Its trajectory reflects deeper alignment between agricultural production and supermarket distribution networks.

Market Structure Impact

Spain’s supermarket technology landscape is structured in layers, and each layer solves a different operational problem.

Infrastructure integrators such as SATEC sit at the base. They ensure networks, cloud systems and cybersecurity frameworks remain stable across hundreds of stores and distribution centres. Without that stability, digital commerce and store systems simply fail.

Above that, omnichannel specialists like hiberus connect customer-facing platforms with warehouse and pricing systems. They make sure online orders, loyalty data and in-store stock are synchronised. This is where operational friction either disappears or becomes expensive.

Innovation consultancies such as Izertis focus on data, AI and trazabilidad. Their role is not just efficiency, but compliance and visibility across the supply chain — especially important in fresh categories.

At store level, hardware leaders like Dibal maintain precision in weighing and labeling, which directly affects margins and regulatory compliance. Meanwhile, ERP specialists such as Aritmos connect food producers to distribution centres, keeping procurement and compliance systems aligned.

This structure spreads responsibility across specialised partners. Spanish supermarket groups rely on coordinated ecosystems rather than a single dominant vendor. Integration capability has therefore become more important than platform ownership.

Outlook 2026–2028

Over the next three years, supermarket technology investment in Spain will focus on operational stability and measurable efficiency gains.

Automation will expand steadily, particularly in warehouse logistics and fresh departments. Robotics and intelligent hardware are reducing dependency on manual processes.

Data centralisation is accelerating. Supermarkets are consolidating inventory, pricing and customer information into unified systems to support predictive planning and faster decision-making.

Traceability will move from compliance obligation to competitive advantage. Blockchain and AI-based monitoring tools are gradually scaling beyond pilot programmes, especially in high-risk food categories.

Infrastructure resilience will remain a constant priority. As systems become more interconnected, tolerance for disruption continues to shrink.

Digital transformation in Spanish grocery retail is no longer experimental. It is embedded into daily operations — shaping how stores trade, how products move and how data supports every transaction.

Conclusion

The leading Retail Technology Companies in Spain reflect the layered architecture that now defines modern supermarket operations. From enterprise infrastructure and cybersecurity to omnichannel orchestration, AI-driven trazabilidad, in-store weighing hardware and food-sector ERP systems, each layer plays a distinct role in keeping large retail networks stable and competitive.

For a Spain supermarket chain operating hundreds of stores across different regions, technology is no longer a back-office utility. Hybrid cloud environments must support real-time pricing and promotions. Digital platforms must synchronise loyalty apps with warehouse inventory. Traceability systems must comply with food safety and ESG reporting standards. Hardware in fresh departments must combine regulatory labeling with faster customer throughput. ERP systems must connect local producers with distribution centres under tight compliance frameworks.

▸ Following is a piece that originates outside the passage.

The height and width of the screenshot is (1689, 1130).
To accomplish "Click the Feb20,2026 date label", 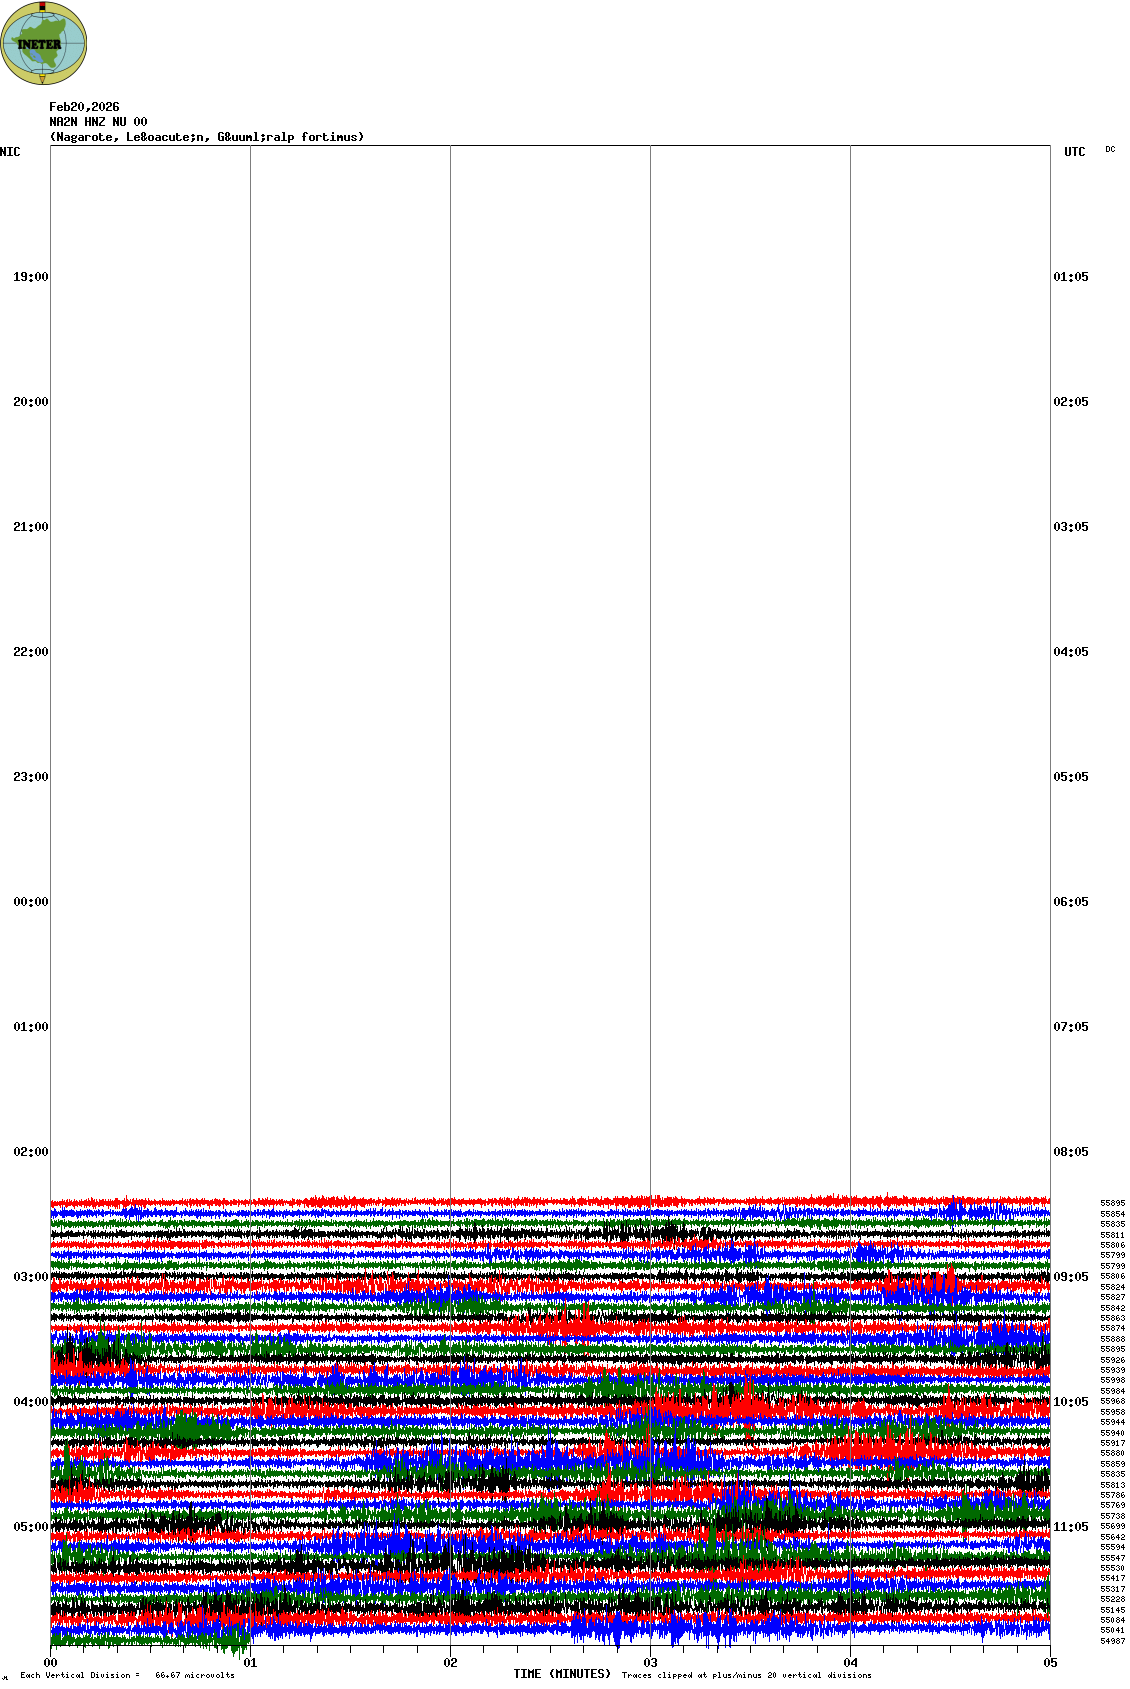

Together, SATEC, hiberus, Izertis, Dibal and Aritmos illustrate how Spanish grocery retail has moved from isolated digital projects to integrated technology ecosystems. Infrastructure resilience, comercio omnicanal, AI-based analytics and supply-chain integration are now structurally embedded within the supermarket model.

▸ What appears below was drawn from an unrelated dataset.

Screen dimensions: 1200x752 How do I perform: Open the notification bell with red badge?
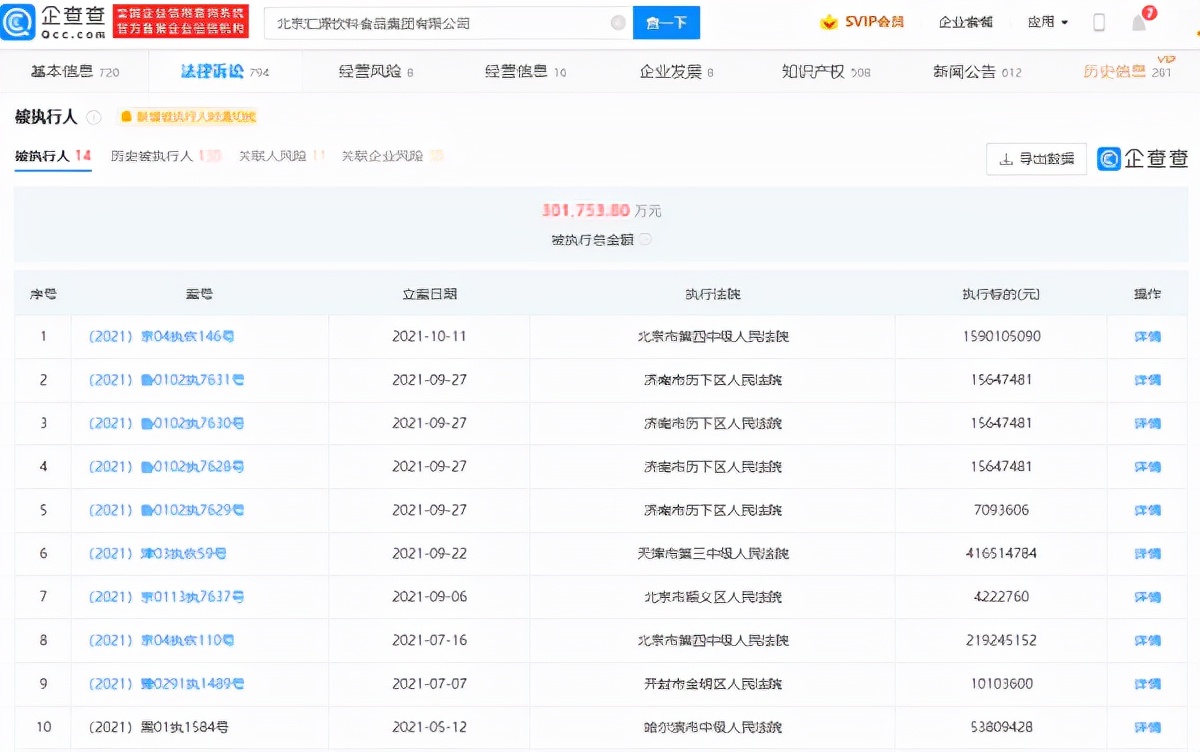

As Spain’s retail landscape continues to prioritise efficiency, proximity logistics and data transparency, these companies represent the core technological pillars shaping the next phase of supermarket transformation.

Editor’s Note: Revenue figures are based on publicly available FY2024 disclosures and reported milestones. Where companies are privately held, revenue estimates reflect industry reporting. Currency references are presented in euros.